The code below will automatically print the respond of the request, but I need it to save the respond to a char or string.
int main(void)
{
char * result;
CURL *curl;
CURLcode res;
curl = curl_easy_init();
if(curl) {
curl_easy_setopt(curl, CURLOPT_URL, "http://www.browsarity.com/");
res = curl_easy_perform(curl);
curl_easy_cleanup(curl);
}
return 0;
}
I think you will have to write a function to pass as a write callback via CURLOPT_WRITEFUNCTION
(see this). Alternatively you could create a temporary file and pass its file descriptor via CURLOPT_WRITEDATA
(the next option listed on that page). Then you would read back the data from the temporary file into a string. Not the prettiest of solutions, but at least you don't have to mess with buffers and function pointers.
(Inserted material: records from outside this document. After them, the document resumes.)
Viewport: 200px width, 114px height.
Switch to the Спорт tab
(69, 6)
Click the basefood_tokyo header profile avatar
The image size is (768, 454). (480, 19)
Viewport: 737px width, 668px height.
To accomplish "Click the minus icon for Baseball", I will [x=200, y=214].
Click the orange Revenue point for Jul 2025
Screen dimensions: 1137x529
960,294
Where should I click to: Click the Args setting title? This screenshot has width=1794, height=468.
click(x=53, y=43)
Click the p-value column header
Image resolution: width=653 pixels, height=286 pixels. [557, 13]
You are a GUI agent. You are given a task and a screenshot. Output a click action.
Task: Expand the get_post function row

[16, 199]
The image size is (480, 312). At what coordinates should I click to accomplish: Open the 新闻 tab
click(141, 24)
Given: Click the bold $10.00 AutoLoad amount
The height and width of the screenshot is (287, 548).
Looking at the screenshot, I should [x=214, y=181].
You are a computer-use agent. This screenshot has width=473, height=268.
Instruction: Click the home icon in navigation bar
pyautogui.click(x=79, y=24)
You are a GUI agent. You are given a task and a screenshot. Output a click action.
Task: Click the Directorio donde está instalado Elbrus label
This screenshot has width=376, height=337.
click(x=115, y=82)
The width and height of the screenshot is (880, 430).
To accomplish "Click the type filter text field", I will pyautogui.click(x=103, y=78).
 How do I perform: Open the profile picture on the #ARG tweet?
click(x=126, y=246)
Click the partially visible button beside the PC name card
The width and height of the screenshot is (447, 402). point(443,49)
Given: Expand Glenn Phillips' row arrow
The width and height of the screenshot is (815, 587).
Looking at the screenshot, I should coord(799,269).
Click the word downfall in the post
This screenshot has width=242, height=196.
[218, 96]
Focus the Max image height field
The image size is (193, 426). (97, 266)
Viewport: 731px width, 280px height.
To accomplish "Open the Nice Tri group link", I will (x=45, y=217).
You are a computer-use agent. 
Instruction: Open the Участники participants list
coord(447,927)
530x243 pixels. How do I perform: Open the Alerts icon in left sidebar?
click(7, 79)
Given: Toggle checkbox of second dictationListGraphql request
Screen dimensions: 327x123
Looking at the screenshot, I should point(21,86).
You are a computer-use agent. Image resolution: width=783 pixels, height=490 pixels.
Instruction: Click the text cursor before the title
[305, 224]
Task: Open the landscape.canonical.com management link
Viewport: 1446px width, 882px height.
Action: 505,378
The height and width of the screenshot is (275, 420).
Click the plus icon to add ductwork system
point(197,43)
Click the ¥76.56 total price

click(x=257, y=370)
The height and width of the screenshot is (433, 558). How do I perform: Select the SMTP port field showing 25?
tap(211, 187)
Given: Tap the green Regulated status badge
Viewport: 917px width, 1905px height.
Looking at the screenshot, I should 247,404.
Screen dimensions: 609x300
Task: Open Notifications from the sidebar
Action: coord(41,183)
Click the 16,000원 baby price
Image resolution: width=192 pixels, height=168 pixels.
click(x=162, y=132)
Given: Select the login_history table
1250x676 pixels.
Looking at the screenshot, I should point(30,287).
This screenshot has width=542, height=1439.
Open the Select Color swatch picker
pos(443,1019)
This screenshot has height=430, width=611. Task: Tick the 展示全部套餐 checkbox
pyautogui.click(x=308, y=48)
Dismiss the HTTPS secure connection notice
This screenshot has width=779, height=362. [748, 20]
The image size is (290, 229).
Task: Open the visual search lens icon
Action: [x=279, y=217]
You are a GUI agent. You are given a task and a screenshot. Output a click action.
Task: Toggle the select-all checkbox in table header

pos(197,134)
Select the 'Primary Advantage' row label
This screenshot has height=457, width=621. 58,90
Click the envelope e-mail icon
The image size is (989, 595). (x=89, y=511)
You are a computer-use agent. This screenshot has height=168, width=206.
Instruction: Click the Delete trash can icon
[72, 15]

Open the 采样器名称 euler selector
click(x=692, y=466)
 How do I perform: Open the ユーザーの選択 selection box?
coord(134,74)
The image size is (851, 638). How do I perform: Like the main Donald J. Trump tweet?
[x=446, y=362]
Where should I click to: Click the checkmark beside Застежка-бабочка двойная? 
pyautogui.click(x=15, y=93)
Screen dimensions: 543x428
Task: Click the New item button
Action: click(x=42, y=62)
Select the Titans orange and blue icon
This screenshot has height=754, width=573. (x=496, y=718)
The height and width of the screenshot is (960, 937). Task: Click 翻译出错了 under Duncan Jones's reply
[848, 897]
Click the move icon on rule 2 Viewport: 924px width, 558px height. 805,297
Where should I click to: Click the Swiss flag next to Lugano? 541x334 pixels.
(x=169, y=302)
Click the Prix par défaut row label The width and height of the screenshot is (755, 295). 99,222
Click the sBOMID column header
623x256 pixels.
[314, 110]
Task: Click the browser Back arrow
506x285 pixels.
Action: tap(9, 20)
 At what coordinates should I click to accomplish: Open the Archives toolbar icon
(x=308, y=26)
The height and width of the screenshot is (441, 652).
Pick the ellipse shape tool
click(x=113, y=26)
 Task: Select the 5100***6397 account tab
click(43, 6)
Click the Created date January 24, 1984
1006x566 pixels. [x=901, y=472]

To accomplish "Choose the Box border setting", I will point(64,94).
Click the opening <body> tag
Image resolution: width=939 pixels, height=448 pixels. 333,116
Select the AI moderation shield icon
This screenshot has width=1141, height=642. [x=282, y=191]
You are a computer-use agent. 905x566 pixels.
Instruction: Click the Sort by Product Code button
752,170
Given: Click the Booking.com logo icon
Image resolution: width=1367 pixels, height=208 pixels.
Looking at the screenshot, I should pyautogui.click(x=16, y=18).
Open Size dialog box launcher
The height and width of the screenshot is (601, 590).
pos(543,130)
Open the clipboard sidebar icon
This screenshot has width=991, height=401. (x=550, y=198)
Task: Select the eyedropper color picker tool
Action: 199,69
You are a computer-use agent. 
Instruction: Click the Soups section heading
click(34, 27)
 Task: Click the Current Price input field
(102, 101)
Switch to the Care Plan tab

EDIT: Since you don't want to write to a file, something like this might work:
#include <string>
size_t write_to_string(void *ptr, size_t size, size_t count, void *stream) {
((string*)stream)->append((char*)ptr, 0, size*count);
return size*count;
}
int main(void) {
// ...
if (curl) {
curl_easy_setopt(curl, CURLOPT_URL, "http://www.browsarity.com/");
string response;
curl_easy_setopt(curl, CURLOPT_WRITEFUNCTION, write_to_string);
curl_easy_setopt(curl, CURLOPT_WRITEDATA, &response);
res = curl_easy_perform(curl);
curl_easy_cleanup(curl);
// The "response" variable should now contain the contents of the HTTP response
}
return 0;
}
DISCLAIMER: I haven't tested this, and I'm a bit rusty on C++, but you can try it out.
Here is an example for you http://code.google.com/p/aws4c/source/browse/trunk/aws4c.c#637.
T.Yates is right, you have to make a function that will receive the data. And let CURL know about your function using CURLOPT_WRITEFUNCTION.